休業しても補償は無いのに。それに政府は商売を知らない。政府の人間で、また都道府県の知事で商売をやっていたという人間がいるだろうか。休業と補償はセットであることは望ましいけど、店の損失はそれ以上なのだ。
例えば僕がお店をやっているとしよう。コンスタントに来店してくれる常連さんが10人いるとしよう。ここで3週間ほど休業する。その後、店を再開する。この10人は来てくれる。しかし、以前のようにコンスタントに来てくれるのはその内の6人くらいかもしれない。つまり、間が開くと店から離れる常連が生まれるわけだ。
従って、店舗が休業するというのは、政府の面々が考えている以上にハイリスクな決断なのだ。お店側がリスクを覚悟の上で休業に踏み切るのだ。そのリスクを政治家は理解できないだろうと僕は思う。
夜の店を休業すれば感染は抑えられるかもしれない。しかし休業後、客は戻ってこないかもしれない。店は政府の要請に応じた。店のリスクに政府はどう応じるのだろうか。補償以上の対応ができるだろうか。
さて、今回のコロナ騒動で僕は世の中が少し問い直されるといいなと考えている。それは4つの方面での問い直しである。
(資本主義の問い直し)
働くことは、本来、素晴らしいことである。労働は美徳である。働くことが幸福につながる。こうした見解を僕は否定しない。あまり労働を理想化してもいけないんだろうけれど、働くことはいいことだと思う。
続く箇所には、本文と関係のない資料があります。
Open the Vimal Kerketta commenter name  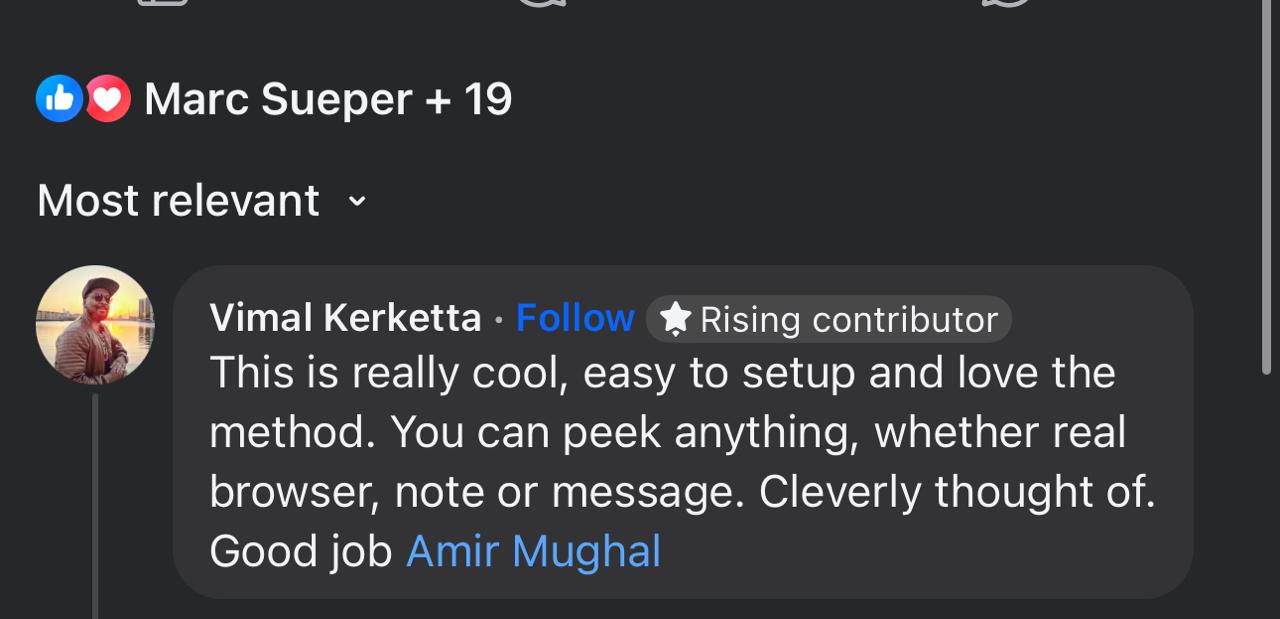[x=345, y=318]
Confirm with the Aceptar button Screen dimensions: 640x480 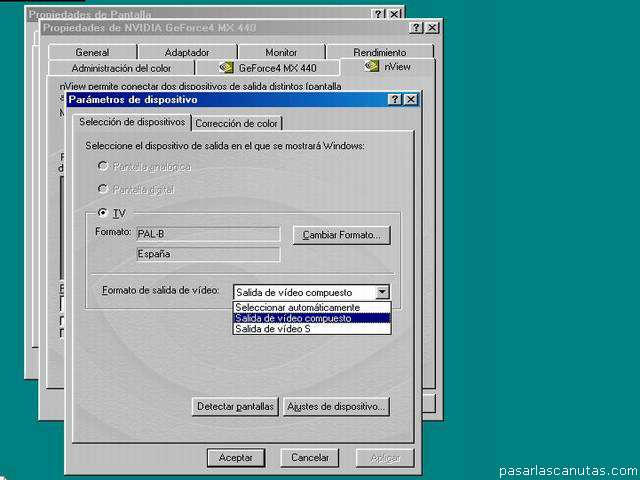pyautogui.click(x=236, y=457)
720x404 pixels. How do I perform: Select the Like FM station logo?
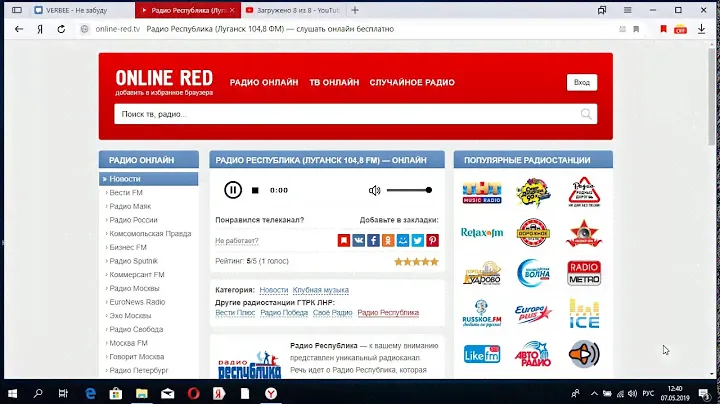[x=481, y=354]
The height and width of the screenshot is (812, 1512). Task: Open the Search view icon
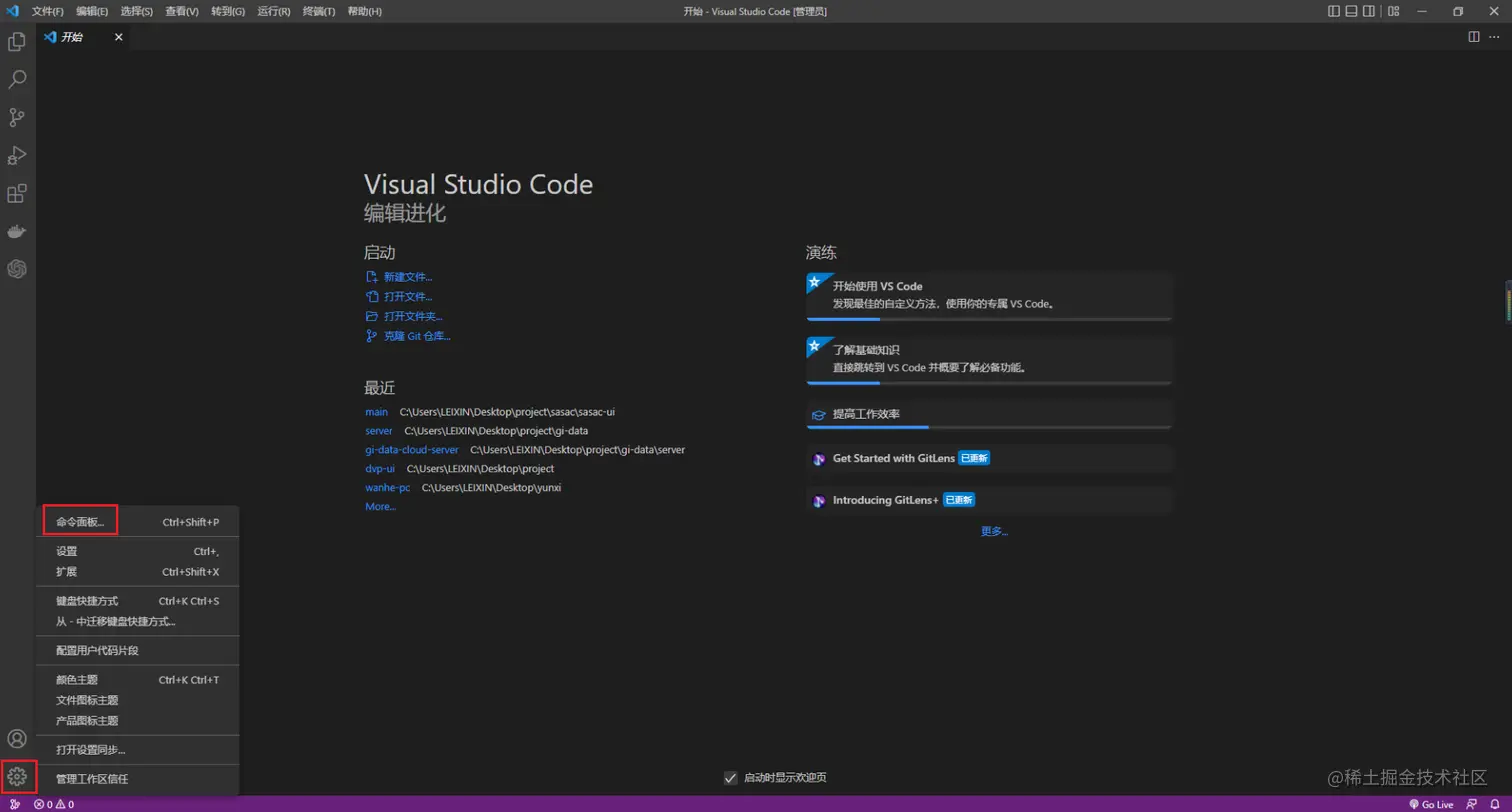(x=17, y=79)
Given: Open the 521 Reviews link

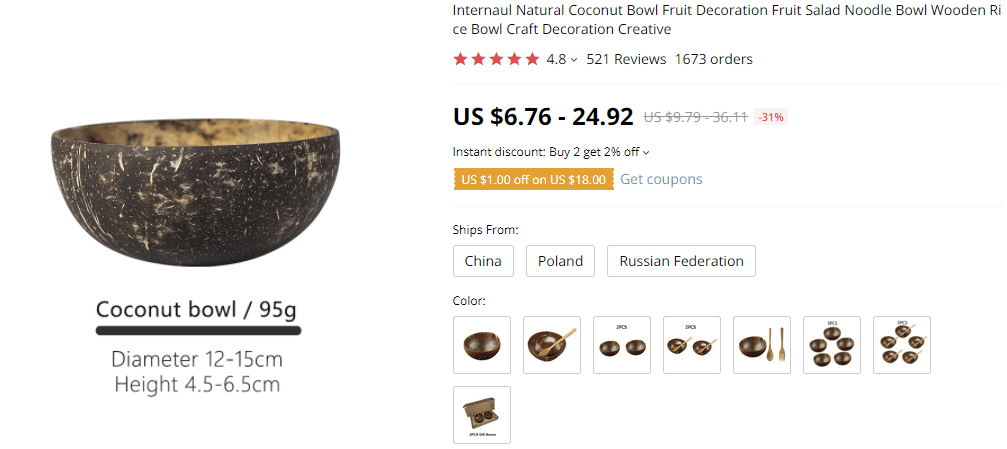Looking at the screenshot, I should [x=626, y=59].
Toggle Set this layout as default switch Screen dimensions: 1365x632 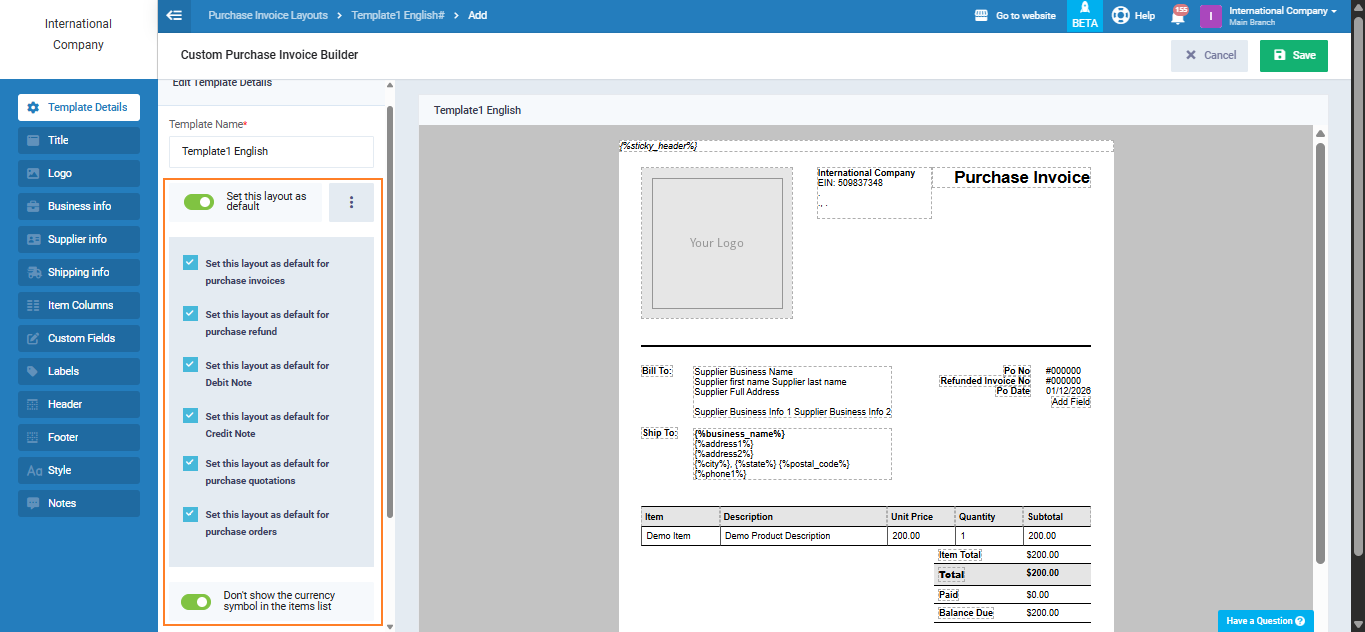[x=199, y=202]
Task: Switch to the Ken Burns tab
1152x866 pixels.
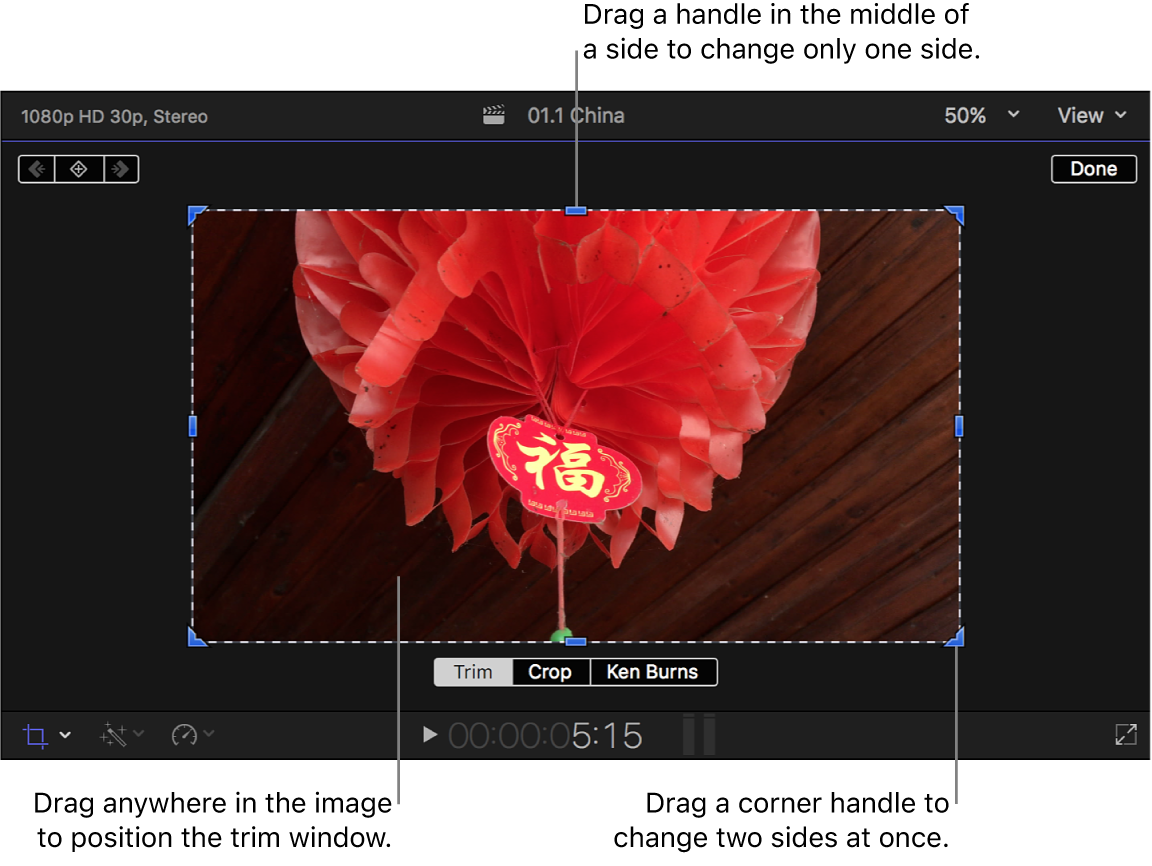Action: point(653,671)
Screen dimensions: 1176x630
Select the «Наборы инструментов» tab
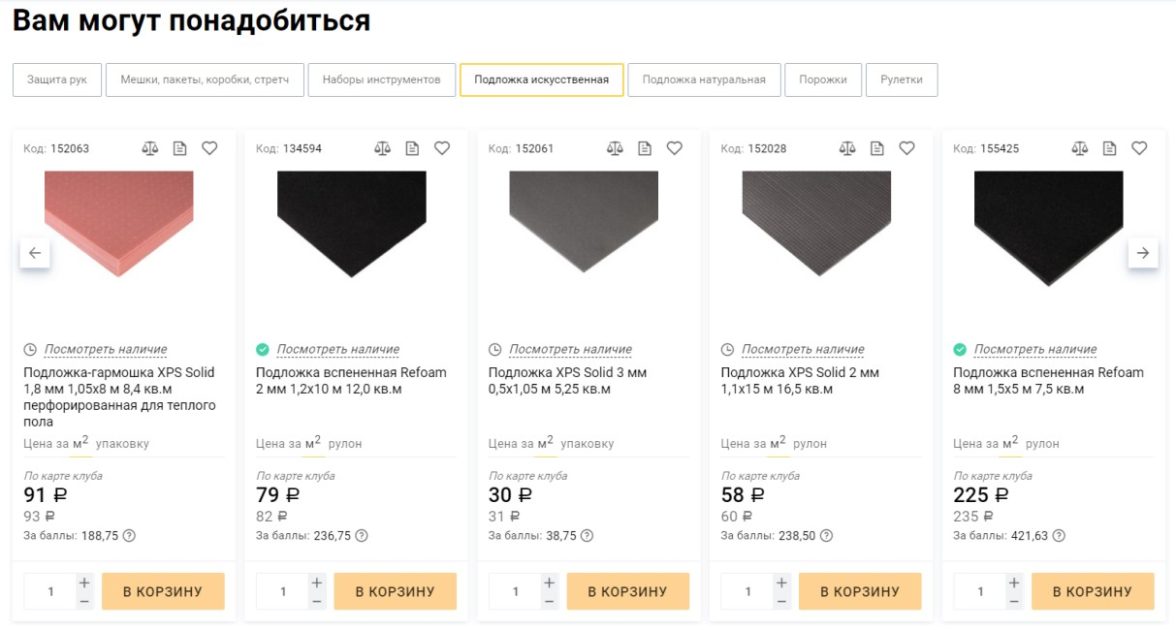pos(381,80)
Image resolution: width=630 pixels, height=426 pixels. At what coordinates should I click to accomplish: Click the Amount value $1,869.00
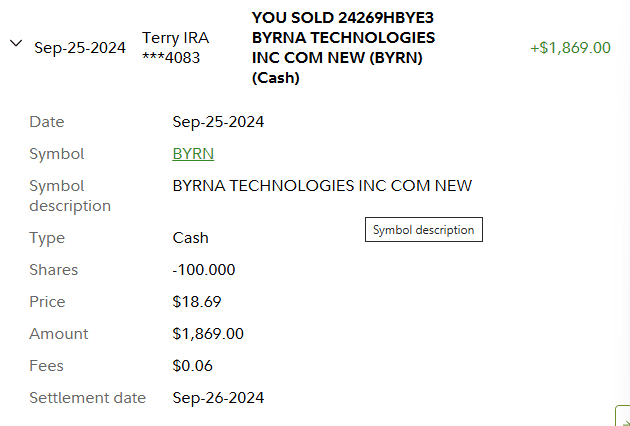(208, 334)
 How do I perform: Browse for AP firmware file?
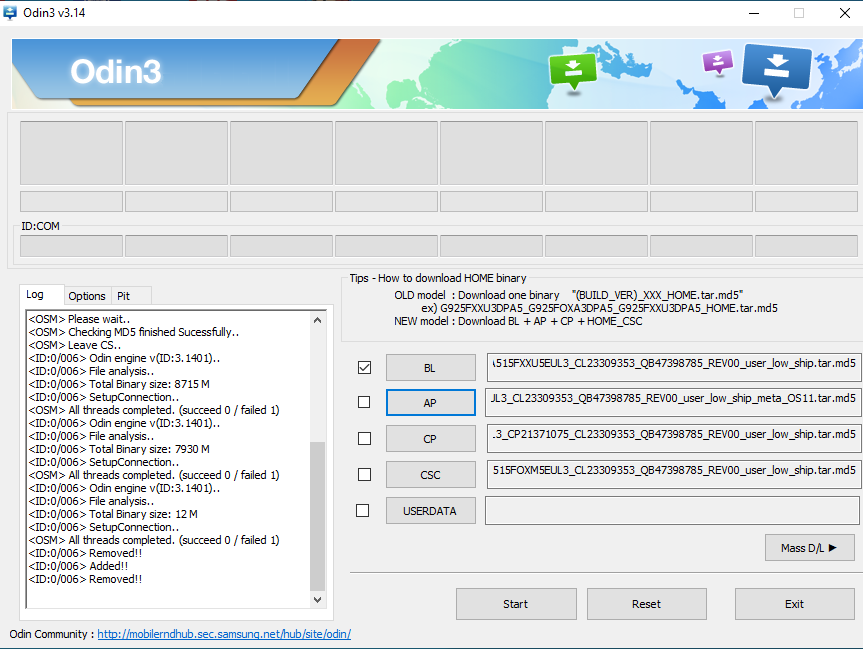coord(430,402)
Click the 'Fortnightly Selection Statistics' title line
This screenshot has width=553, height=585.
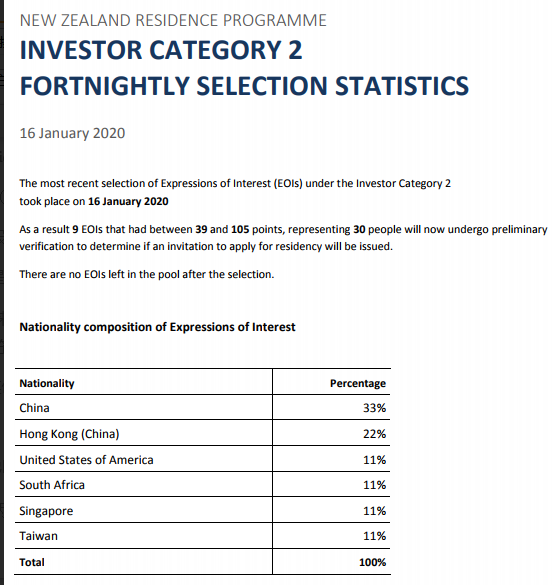coord(244,86)
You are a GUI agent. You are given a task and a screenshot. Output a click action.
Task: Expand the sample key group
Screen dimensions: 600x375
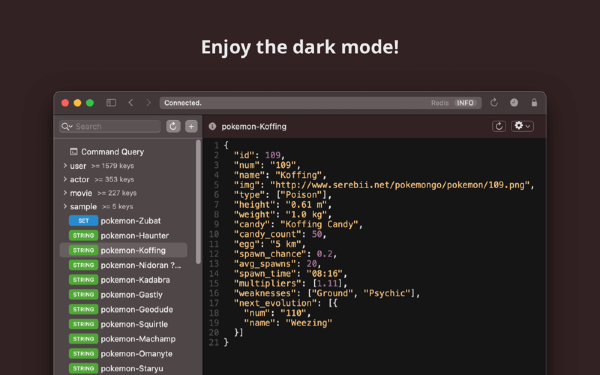[x=65, y=207]
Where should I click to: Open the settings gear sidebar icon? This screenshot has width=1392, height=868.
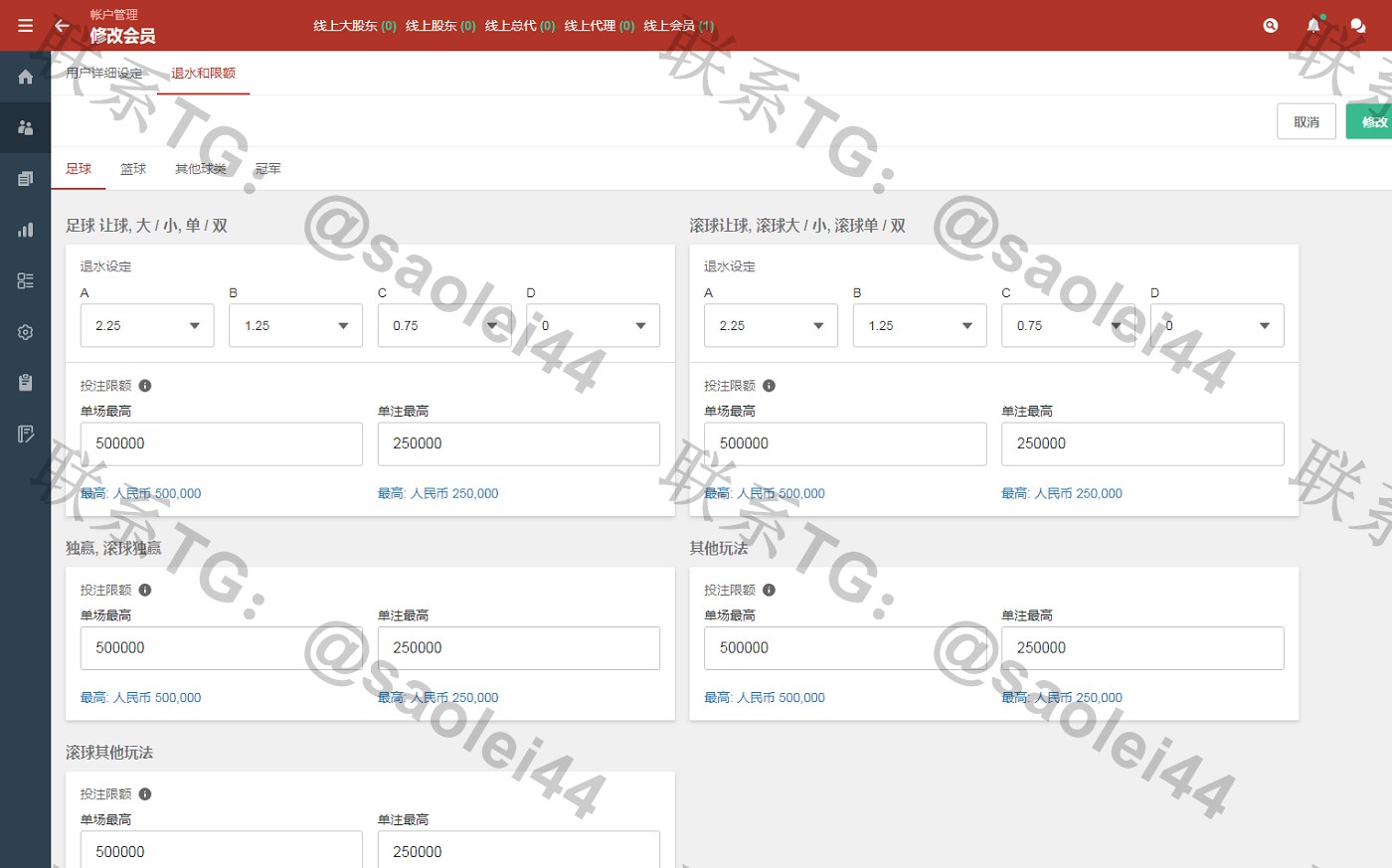click(25, 332)
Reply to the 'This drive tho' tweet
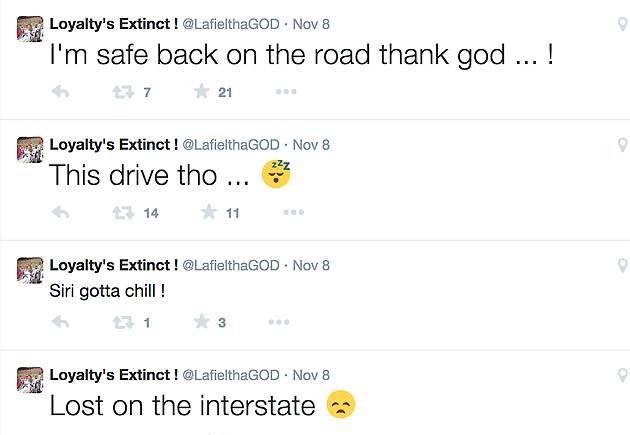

しかしながら、こうした見解が資本主義に利用されるのを僕は好まない。こういう見解は資本家にとって非常に都合のいい見解であると僕は思う。
コロナ・ジェノサイド(と僕は呼んでいる)は労働者に一番の責め苦がもたらされると思っている。働く場が失われるのである。資本家も等しく損害を被ることは僕も否定しない。しかし、一番、被害を受けるのは労働者たちである。僕はそう感じている。
これを機に、労働者と資本家との関係の在り方が再検討されるといいと僕は考えている。
(社会の問い直し)
次に問い直されるといいのは社会である。僕たちが生きる社会である。
社会とは、それを構成する個々人の成熟の場である。それは身体的な成熟と精神的な成熟の双方を含む。そして、それらの成熟の可能性を確保されていること、個々人が生きることのできる場になっていることである。良い社会とはそのようなものではないかと僕は思う。
成熟を実現するか否か、あるいは、成熟を目指すか否かということは、確かに、個々人に委ねられていることだ。社会はそれを決定しない。ただ、社会がそれを実現できる場になっているということが重要なのだ。
生きることを阻み、成熟の可能性に開かれていない社会は良くない社会である。